Scripps study may help advance drug-design biotechnology
The structural details demonstrate how certain proteins can interact with two separate signals to create a single integrated output. This could give researchers an important advantage in fine-tuning various signals sent among partnered proteins, impacting the drug’s overall course of action.
“Thyroid, vitamin D and retinoid receptors all rely on integrated signals — their own signal plus a partner receptor,” TSRI associate professor Kendall Nettles, who led the study with TSRI associate professor Douglas Kojetin, said. “These new findings will have important implications for drug design by clearly defining exactly how these signals become integrated, so we will be able to predict how changes in a drug’s design could affect signaling.”
The researchers used several complementary technologies, such as hydrogen/deuterium exchange (HDX), mass spectrometry, X-ray crystallography and nuclear magnetic resonance (NMR).
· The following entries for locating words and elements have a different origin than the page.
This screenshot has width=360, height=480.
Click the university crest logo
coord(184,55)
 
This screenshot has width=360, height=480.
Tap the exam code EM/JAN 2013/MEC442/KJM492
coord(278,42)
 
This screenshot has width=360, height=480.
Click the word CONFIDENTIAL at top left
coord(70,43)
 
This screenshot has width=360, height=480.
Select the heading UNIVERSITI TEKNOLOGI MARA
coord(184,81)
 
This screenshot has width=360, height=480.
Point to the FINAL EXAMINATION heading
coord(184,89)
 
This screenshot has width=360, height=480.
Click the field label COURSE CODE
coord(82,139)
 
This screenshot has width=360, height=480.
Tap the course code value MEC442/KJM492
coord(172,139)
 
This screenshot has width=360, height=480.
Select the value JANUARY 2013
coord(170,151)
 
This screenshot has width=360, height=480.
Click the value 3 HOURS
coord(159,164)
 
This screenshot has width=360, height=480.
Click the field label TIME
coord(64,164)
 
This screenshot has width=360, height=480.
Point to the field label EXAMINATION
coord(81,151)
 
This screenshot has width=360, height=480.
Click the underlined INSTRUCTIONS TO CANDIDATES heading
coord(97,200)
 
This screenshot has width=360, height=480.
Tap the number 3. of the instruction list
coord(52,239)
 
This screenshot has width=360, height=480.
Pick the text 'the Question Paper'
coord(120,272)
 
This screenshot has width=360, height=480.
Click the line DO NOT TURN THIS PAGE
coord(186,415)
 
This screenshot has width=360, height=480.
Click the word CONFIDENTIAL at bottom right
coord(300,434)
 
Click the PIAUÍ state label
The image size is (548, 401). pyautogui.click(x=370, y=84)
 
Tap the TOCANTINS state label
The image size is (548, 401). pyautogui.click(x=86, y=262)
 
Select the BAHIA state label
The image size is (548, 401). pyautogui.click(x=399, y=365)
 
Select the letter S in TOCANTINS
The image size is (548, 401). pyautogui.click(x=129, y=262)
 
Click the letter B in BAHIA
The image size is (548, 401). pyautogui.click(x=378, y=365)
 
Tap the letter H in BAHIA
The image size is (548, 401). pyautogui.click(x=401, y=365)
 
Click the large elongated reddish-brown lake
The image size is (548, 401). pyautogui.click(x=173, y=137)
This helped scientists find the mechanism that integrated the two signaling pathways.
“Nuclear receptors bind different types of molecules, and some of these receptors physically interact with each other to integrate different signals,” Kojetin said. “Earlier studies basically accepted this without any structural evidence for communication between receptors. This is the first time that anyone has looked at what’s actually going on at the atomic level.”
Results from the study were published recently in the journal Nature Communications.